▶ [Task objective]:
Copy the records word for word, from the line with "Open the 审批流转 top menu" through the end of the records, and leave the pictures out.
|---|
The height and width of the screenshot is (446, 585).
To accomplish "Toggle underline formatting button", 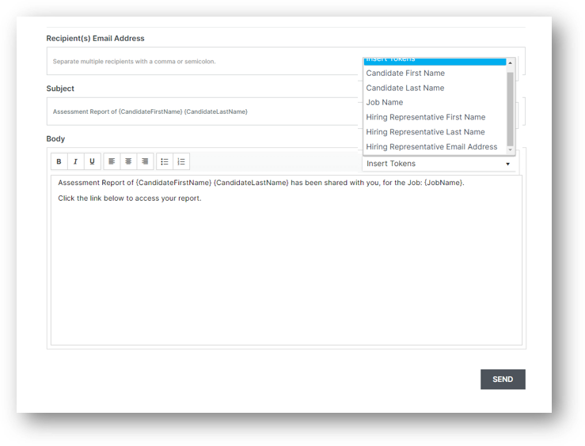I will [x=92, y=161].
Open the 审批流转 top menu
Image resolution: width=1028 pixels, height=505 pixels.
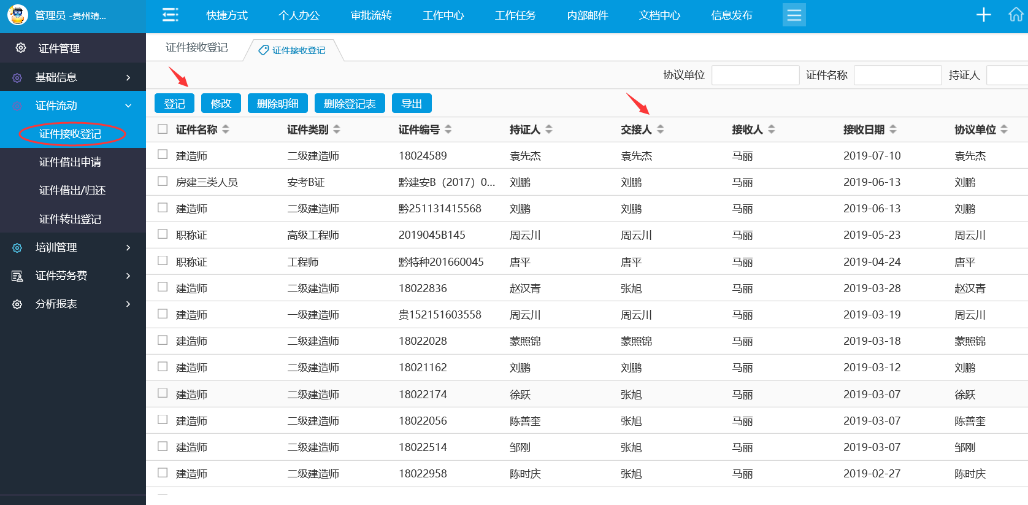371,15
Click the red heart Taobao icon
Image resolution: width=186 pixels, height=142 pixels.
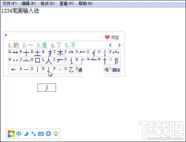pos(107,37)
|---|
▶ [Written solution]:
Open the 审批流转 top menu
Image resolution: width=1028 pixels, height=505 pixels.
371,15
Click the red heart Taobao icon
Image resolution: width=186 pixels, height=142 pixels.
pos(107,37)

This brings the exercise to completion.